- Tugas Tertulis A
Sunting berita tentang kecepatan internet ini mulai dari "Direktur Jenderal Penyelenggaraan" dan berakhir pada "dari negara-negara lain.", lalu ganti "masih dalam kajian" dengan "sedang dibahas".
- Tugas Tertulis B
Siapa Ketua Umum APJII menurut berita tentang kecepatan internet ini?

- Kutipan

====

Dinilai Belum Mendesak, Pemerintah Kaji Kenaikan Kecepatan Internet
Penetrasi internet di Indonesia yang berbeda-beda tak dapat diseragamkan. Kenaikan kecepatan internet perlu bertahap.
JAKARTA, KOMPAS — Rencana pemerintah menaikkan kecepatan internet menjadi 100 megabit per detik atau Mbps pada basis jaringan tetap telekomunikasi atau fixed broadband dinilai belum mendesak. Namun, kajian terhadap rencana tersebut terus dilakukan.
Direktur Jenderal Penyelenggaraan Pos dan Informatika Kementerian Komunikasi dan Informatika (Kemenkominfo) Wayan Toni Supriyanto mengatakan, wacana kenaikan kecepatan internet masih dalam kajian. Menkominfo Budi Arie Setiadi berharap rencana ini dapat mengatasi ketertinggalan kondisi internet Indonesia dari negara-negara lain.
“Saat ini, kami sedang mencari masukan-masukan dari operator kira-kira seperti apa nanti kebijakannya. Misalnya, apakah bertahap atau serentak dalam periode berapa tahun,” ujar Wayan seusai konferensi pers bertajuk Hasil Survei Penetrasi Internet Indonesia Tahun 2024 yang diadakan Asosiasi Penyelenggara Jasa Internet Indonesia (APJII) di Jakarta, Rabu (31/1/2024).
Baca juga: Layanan Masih Bermasalah, Kecepatan Internet Didorong Ditingkatkan
Pihaknya masih berproses mengkaji kenaikan kecepatan internet menjadi 100 Mbps. Pada prinsipnya, kebijakan ini jangan sampai merugikan para pelaku industri penyelenggara komunikasi sebab mereka yang membangun infrastrukturnya.
Ketika ditanya risiko kenaikan tarif, Wayan belum dapat menjawab pertanyaan itu. Namun, ada potensi pelanggan internet yang bertambah dapat menurunkan tarif berlangganan internet.
Menanggapi hal ini, Ketua Umum APJII Muhammad Arif menyambut baik rencana pemerintah. Namun, banyak pertimbangan yang perlu dipikirkan.
Saat ini, rata-rata kecepatan internet 24 Mbps dapat mengakses video hiburan melalui layanan konten video beraliran langsung atau video on demand (VoD). Kualitas videonya tinggi (high definition/HD) pada saat itu juga.

====

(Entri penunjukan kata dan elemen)
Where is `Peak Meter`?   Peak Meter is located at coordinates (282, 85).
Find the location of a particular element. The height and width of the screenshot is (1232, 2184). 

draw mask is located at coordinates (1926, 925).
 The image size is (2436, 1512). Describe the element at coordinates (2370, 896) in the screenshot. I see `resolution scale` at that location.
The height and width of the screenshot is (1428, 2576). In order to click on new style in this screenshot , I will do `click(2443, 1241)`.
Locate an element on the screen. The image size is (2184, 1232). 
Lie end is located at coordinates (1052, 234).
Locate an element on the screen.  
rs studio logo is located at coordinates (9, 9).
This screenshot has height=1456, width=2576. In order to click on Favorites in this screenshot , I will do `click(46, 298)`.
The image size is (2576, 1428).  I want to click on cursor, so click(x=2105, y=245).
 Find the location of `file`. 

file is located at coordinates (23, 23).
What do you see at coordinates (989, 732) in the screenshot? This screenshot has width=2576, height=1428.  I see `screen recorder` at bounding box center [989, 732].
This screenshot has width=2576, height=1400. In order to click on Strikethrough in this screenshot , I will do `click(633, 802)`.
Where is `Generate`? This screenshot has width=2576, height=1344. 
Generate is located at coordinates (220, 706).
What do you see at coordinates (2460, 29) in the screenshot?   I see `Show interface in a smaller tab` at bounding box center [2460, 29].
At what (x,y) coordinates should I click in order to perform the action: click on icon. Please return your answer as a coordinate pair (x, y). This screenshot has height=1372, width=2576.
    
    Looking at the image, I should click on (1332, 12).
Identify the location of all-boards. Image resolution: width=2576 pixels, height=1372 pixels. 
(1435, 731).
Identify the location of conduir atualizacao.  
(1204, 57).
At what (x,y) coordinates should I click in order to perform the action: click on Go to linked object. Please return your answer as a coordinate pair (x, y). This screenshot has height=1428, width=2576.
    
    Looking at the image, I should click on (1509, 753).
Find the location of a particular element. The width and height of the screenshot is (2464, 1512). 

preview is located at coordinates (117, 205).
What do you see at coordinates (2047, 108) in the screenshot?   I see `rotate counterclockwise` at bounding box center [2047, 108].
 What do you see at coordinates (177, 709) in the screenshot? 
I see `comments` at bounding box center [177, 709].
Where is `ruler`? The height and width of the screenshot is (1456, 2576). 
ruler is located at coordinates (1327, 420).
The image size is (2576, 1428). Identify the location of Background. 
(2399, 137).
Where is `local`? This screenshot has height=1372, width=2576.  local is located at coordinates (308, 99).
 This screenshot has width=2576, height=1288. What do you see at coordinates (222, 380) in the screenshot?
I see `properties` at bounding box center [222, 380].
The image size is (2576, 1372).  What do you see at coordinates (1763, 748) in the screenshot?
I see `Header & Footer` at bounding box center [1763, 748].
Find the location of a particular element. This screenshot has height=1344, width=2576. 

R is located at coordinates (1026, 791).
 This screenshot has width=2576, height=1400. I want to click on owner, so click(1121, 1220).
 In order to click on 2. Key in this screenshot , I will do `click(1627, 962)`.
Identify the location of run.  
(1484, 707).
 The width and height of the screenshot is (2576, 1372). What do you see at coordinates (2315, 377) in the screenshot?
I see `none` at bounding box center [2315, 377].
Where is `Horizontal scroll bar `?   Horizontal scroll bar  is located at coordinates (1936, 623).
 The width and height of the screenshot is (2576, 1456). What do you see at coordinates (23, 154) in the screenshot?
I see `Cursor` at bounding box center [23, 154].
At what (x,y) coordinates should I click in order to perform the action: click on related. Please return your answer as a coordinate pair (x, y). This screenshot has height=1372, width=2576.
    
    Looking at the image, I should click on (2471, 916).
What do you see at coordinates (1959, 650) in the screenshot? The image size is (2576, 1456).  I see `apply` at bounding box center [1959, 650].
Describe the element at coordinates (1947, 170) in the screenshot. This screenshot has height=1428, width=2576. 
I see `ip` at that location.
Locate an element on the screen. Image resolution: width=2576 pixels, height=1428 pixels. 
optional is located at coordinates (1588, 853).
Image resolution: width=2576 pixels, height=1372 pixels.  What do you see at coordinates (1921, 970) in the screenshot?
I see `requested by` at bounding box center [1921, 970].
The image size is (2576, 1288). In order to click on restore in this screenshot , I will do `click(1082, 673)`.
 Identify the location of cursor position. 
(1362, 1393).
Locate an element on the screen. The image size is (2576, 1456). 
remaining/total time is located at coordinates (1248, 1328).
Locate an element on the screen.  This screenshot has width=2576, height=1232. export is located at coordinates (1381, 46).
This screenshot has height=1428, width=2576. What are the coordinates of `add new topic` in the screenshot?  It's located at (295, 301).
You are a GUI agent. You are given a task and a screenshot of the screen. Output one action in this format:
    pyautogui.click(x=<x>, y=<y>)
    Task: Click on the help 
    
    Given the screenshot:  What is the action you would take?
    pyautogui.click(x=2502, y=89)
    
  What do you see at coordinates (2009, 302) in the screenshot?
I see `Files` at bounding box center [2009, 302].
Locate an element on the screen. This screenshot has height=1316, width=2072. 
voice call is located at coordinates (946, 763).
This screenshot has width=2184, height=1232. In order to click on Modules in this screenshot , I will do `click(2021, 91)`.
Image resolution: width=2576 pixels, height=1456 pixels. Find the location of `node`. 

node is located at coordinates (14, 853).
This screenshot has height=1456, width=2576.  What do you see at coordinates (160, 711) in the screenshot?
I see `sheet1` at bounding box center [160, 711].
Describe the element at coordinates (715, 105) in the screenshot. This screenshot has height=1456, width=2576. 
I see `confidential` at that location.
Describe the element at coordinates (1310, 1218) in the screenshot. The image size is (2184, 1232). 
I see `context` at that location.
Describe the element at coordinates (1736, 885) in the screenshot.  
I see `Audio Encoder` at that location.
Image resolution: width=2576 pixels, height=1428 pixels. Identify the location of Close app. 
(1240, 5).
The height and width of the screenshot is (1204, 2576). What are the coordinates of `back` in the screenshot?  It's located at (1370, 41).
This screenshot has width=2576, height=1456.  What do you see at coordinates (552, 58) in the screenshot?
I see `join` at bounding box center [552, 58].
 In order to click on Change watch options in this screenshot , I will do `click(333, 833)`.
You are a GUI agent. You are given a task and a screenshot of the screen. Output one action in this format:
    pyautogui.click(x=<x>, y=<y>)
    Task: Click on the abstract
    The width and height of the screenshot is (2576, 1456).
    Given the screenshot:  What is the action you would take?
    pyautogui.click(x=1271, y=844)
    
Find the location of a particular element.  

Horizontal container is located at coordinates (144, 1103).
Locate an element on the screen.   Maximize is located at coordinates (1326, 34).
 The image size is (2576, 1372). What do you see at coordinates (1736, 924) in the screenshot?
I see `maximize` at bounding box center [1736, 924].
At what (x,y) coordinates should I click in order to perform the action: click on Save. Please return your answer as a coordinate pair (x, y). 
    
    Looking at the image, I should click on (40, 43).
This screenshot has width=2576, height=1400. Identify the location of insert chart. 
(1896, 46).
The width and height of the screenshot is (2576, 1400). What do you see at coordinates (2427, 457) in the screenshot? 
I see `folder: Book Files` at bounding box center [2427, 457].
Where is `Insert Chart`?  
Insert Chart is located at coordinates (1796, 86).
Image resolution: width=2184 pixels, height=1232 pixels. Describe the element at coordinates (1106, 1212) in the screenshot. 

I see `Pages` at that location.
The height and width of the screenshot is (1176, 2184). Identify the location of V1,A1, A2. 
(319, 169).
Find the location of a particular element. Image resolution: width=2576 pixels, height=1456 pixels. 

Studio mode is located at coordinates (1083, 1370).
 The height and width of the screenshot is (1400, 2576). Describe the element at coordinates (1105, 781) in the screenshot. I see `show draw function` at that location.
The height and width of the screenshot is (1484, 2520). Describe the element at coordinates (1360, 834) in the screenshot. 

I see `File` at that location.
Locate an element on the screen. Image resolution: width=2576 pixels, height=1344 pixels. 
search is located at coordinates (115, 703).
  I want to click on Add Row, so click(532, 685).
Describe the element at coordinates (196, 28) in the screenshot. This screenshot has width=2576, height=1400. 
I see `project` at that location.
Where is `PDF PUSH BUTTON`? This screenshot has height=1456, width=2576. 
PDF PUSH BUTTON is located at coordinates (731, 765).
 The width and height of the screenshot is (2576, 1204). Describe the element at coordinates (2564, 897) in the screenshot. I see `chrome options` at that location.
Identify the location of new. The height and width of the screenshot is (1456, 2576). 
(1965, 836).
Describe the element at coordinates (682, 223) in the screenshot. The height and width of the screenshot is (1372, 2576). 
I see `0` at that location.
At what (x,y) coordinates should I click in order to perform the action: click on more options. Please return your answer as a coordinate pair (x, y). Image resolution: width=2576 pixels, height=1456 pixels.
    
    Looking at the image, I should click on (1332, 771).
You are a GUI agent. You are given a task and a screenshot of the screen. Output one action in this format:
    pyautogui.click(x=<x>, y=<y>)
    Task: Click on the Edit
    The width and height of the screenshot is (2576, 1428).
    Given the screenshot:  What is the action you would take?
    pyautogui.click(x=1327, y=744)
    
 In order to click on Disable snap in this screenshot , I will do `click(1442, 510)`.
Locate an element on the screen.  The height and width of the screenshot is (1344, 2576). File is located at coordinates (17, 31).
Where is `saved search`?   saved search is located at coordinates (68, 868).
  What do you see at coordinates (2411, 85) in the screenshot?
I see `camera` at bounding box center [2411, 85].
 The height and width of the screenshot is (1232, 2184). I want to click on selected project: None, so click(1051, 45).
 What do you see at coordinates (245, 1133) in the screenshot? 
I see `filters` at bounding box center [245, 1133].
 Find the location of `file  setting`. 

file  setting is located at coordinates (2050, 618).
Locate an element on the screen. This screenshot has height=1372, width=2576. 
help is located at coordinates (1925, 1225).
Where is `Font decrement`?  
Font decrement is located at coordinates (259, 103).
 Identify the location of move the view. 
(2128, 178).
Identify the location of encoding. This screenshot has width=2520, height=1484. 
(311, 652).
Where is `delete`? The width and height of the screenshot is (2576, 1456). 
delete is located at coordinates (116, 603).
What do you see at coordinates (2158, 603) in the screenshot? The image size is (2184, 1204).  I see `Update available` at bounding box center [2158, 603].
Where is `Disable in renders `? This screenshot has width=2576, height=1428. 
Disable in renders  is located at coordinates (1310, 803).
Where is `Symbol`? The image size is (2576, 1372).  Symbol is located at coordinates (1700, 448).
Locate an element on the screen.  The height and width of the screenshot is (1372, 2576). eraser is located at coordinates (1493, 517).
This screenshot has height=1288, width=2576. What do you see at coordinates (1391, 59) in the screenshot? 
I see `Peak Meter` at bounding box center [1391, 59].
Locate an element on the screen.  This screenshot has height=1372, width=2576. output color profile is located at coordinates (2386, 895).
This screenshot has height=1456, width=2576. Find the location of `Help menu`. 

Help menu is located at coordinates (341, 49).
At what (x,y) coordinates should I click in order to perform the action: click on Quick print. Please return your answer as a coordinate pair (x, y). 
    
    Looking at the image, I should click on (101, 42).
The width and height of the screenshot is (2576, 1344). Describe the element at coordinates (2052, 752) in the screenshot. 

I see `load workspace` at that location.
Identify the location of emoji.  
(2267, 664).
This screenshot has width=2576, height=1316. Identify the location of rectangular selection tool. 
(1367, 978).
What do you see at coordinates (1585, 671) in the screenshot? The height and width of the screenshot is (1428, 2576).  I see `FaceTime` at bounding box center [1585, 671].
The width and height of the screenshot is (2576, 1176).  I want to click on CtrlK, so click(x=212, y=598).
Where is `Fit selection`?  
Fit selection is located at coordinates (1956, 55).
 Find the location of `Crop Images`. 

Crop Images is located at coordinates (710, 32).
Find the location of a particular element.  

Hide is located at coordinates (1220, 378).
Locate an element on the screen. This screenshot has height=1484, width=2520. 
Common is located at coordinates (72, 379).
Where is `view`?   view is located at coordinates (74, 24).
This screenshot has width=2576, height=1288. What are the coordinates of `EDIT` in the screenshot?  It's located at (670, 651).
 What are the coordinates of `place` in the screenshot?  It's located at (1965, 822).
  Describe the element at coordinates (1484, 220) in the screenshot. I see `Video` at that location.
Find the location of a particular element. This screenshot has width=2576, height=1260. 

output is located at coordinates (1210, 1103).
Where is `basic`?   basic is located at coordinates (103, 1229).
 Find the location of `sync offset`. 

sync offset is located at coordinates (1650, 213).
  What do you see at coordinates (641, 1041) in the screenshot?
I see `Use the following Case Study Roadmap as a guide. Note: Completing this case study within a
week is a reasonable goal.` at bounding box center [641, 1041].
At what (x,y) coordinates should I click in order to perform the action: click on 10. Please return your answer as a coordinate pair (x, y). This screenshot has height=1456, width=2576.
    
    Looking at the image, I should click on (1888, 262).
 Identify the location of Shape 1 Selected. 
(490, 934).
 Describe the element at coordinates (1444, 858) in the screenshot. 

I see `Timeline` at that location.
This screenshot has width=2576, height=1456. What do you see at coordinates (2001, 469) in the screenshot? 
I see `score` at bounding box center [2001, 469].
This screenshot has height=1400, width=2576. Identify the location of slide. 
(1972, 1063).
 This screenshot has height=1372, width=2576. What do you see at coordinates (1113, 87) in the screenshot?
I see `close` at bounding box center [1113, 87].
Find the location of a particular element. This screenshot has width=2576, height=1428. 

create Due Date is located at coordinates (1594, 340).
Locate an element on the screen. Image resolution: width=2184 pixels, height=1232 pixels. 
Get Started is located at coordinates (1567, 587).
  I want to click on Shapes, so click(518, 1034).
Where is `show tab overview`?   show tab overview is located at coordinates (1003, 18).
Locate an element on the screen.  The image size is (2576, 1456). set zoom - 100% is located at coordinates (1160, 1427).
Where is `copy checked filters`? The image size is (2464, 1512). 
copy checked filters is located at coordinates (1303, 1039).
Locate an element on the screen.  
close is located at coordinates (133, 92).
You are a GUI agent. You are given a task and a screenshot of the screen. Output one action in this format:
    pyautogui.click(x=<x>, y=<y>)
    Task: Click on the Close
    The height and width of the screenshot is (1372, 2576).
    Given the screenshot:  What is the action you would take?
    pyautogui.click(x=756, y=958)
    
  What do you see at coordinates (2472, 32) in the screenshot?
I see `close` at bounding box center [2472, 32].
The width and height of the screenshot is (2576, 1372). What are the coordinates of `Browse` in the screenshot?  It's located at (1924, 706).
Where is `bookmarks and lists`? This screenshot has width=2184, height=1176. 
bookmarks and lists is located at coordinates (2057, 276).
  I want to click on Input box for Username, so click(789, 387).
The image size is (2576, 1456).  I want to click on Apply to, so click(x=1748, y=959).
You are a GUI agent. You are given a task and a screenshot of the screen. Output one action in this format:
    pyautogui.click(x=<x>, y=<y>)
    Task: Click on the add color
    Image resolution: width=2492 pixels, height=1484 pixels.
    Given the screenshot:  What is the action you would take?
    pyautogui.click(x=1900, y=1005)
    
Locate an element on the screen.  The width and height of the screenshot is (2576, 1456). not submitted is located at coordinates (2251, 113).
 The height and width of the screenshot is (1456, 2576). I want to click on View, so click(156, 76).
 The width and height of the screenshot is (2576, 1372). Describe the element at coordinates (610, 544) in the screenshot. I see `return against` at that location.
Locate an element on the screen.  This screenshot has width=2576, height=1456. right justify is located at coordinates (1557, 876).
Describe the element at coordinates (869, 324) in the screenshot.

====

- Jawaban Benar A
Direktur Jenderal Penyelenggaraan Pos dan Informatika Kementerian Komunikasi dan Informatika (Kemenkominfo) Wayan Toni Supriyanto mengatakan, wacana kenaikan kecepatan internet sedang dibahas. Menkominfo Budi Arie Setiadi berharap rencana ini dapat mengatasi ketertinggalan kondisi internet Indonesia dari negara-negara lain.

- Jawaban Benar B
Muhammad Arif.